Etric Pruitt

No. 42, 35
- Position: Cornerback

Personal information
- Born: August 16, 1981 (age 44) Theodore, Alabama, U.S.
- Listed height: 6 ft 0 in (1.83 m)
- Listed weight: 196 lb (89 kg)

Career information
- High school: Theodore (AL)
- College: Southern Mississippi
- NFL draft: 2004: 6th round, 186th overall pick

Career history
- Atlanta Falcons (2004); Seattle Seahawks (2005); St. Louis Rams (2006)*; Detroit Lions (2006–2007)*; → Berlin Thunder (2007); Bloomington Extreme (2009); Mobile Bay Tarpons (2011);
- * Offseason or practice squad member only
- Stats at Pro Football Reference

= Etric Pruitt =

American football player (born 1981)

Etric Pruitt (born August 16, 1981) is an American former professional football defensive back. He was selected by the Atlanta Falcons in the sixth round of the 2004 NFL draft. Pruitt played for the Seattle Seahawks in 2005 as a special teams player and third-string safety. Having never played safety throughout the season as well as the playoffs, he played an important role in Super Bowl XL as Seattle's second string safety Marquand Manuel (filling in for first-string Ken Hamlin, who was out most of the season) was injured in the second quarter.
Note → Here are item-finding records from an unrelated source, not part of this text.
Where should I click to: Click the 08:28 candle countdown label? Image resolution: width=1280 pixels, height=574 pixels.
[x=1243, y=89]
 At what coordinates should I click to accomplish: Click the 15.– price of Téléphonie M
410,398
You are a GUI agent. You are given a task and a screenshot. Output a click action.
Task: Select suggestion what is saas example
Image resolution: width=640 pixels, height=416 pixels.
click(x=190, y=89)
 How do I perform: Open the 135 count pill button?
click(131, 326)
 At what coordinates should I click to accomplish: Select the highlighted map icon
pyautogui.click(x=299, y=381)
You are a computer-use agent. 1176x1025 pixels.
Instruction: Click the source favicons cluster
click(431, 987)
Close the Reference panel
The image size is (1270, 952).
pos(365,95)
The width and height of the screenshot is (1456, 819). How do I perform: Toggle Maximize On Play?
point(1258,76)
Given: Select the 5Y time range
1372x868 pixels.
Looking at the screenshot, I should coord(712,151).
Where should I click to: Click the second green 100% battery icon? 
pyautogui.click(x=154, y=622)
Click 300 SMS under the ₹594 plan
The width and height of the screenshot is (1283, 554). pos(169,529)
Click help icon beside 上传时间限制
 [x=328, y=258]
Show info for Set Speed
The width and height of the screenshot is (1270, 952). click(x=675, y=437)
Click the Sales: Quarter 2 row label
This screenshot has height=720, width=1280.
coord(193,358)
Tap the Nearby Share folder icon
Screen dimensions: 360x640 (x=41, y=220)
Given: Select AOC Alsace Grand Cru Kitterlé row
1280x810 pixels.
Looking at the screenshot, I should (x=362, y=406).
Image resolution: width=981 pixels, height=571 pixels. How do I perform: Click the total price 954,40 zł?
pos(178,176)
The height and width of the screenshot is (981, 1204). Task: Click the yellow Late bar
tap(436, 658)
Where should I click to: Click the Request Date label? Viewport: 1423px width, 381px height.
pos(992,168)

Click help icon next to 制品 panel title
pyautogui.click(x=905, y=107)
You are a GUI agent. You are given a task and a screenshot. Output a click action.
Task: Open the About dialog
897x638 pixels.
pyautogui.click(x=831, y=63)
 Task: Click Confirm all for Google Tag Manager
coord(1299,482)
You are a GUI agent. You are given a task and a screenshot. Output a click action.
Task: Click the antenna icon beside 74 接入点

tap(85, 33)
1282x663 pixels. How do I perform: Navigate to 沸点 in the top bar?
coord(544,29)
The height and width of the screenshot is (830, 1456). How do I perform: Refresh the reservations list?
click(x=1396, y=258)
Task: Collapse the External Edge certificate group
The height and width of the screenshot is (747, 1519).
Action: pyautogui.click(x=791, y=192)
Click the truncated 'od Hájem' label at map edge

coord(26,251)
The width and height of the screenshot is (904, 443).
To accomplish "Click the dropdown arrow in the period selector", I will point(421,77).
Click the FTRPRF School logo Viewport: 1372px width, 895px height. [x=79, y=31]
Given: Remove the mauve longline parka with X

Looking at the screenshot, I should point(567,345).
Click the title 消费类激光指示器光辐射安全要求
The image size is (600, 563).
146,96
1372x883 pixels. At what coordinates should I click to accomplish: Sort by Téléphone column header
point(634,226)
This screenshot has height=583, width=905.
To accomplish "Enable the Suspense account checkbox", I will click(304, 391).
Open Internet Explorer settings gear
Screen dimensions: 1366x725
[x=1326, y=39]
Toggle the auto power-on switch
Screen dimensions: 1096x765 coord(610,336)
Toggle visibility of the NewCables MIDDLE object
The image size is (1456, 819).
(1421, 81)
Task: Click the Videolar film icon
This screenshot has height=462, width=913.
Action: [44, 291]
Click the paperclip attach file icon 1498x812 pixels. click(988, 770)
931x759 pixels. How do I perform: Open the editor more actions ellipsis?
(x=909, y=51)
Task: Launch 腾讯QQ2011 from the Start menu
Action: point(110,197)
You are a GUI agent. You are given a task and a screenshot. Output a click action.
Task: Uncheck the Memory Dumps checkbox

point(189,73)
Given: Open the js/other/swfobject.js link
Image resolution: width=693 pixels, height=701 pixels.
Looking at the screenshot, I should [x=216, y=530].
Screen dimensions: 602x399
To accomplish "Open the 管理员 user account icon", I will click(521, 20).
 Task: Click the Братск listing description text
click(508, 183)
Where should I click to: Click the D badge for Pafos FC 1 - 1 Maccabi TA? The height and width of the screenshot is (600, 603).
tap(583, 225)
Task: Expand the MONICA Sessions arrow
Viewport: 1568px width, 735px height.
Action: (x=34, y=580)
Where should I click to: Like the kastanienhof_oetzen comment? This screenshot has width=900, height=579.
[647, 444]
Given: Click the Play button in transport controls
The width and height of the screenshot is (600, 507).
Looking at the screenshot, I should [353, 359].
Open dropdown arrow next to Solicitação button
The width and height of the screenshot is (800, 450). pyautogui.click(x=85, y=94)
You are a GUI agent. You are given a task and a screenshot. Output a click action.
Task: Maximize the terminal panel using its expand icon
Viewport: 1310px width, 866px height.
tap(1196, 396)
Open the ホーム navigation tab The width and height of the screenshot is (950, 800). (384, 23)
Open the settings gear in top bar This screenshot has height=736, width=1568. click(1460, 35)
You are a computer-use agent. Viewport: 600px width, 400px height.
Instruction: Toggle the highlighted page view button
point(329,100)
In 2010, Pruitt signed to play with the Southern Indoor Football League (SIFL) team, the Mobile Bay Tarpons.

==Healthcare fraud case==
Pruitt was charged with one count of conspiracy to commit wire fraud and health care fraud by the United States Department of Justice on December 12, 2019. He pleaded guilty to the charge on January 27, 2020. In October 2021, Pruitt was sentenced to three months in federal prison and 180 days of house arrest.